Central Michigan running back Kobe Lewis stiff arms a Northern Michigan defender Nov. 2 at Kelly/Shorts Stadium.

In the Central Michigan football team’s 49-7 trouncing of Toledo to clinch the Mid-American Conference West Division title on Nov. 29, the Chippewa defense held a solid Rockets run game to 83 yards.

The win over Toledo marked the sixth game this season that the Chippewas have held their opponent to less than 100 yards rushing, and they’ve allowed over 200 yards on the ground in only one game (Ball State ran 47 times for 231 yards on Nov. 16).

Over the course of the 2019 season, CMU’s defense has given up an average of 118.3 rushing yards per game, good for 22nd in the Football Bowl Subdivision and one spot ahead of the Michigan Wolverines.

When asked to pinpoint what makes the Central Michigan defense so solid against the run, CMU senior running back Jonathan Ward grinned.
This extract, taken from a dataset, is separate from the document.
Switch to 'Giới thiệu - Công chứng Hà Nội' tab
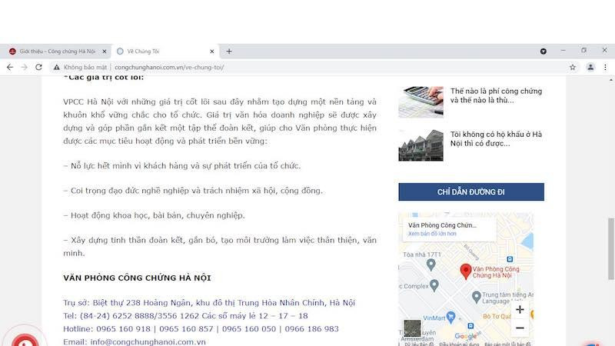 tap(58, 52)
“Us,” he said. “Practicing against us.”

By “us," Ward means the Chippewa offense, which boasts a rushing attack that averages a hair under five yards per attempt (4.97) and has compiled 2,326 yards on the season. CMU ranks No. 38 in the FBS for rushing offense this season with 194 yards per game.

Ward leads the team with 1,072 yards on the ground, and sophomore back Kobe Lewis needs only 19 yards to join Ward in the 1,000-yard club this year.

With a one-two punch as potent as Ward and Lewis, the Chippewas scored 33 rushing touchdowns in the regular season. Ward lays claim to 15 of those rushing touchdowns and Lewis has 11.

“I feel as if me and Kobe Lewis are the best backs in the MAC,” Ward said. “We help complement the defense in practice, and then the defense helps to complement the offense.”

Central Michigan running back Jonathan Ward, right, runs against Bowling Green Oct. 19 at Doyt L. Perry Stadium in Bowling Green.

Senior linebacker Michael Oliver is in agreement that the running back duo are a big motivation to step up and make things happen on game day.

“As I always tell (sophomore linebacker) Troy (Brown), you gotta outdo ‘4’ and ‘5’ sometimes,” Oliver said in reference to Lewis and Ward, respectively. “They always go out on offense and score touchdowns and make people miss, so I just gotta go out there and do my job which is to hit people hard.”

Looking first at CMU’s defensive stats as a team and then at Oliver’s production this season, it’d be near impossible to say Oliver hasn’t done his job well this season.

As the team’s middle linebacker, Oliver has served as the anchor to the Chippewas’ success against the run and is second on the team with 73 total tackles on the year. His steady leadership and eight tackles in the dominating win over the Rockets earned him MAC Defensive Player of the Week honors.

The competition that exists between the defensive and offensive leaders is mutually beneficial; the two sides of the ball clash in battle throughout the week of practice scrimmages and go against some of the top talent in the conference on a daily basis, leading to a game day product that is ready for whatever the opposing team has to throw at them.

Head coach Jim McElwain has implemented consistent scrimmaging during practices, something he picked up on as the offensive coordinator under Nick Saban at Alabama from 2008-11.

“I think it’s important that you try to get as much speed of the game as you can during the week,” McElwain said. “I think our guys have embraced that a little bit, and it’s proven to them that in certain situations, it helps them.” 

McElwain’s frequent use of intrasquad scrimmages have contributed to the biggest turnaround in the FBS this season.

In his first season at CMU, McElwain has won MAC Coach of the Year honors after taking the Chippewas from a 1-11 record in 2018 to a 8-4 mark and a MAC championship game berth against Miami (Ohio) on Dec. 7.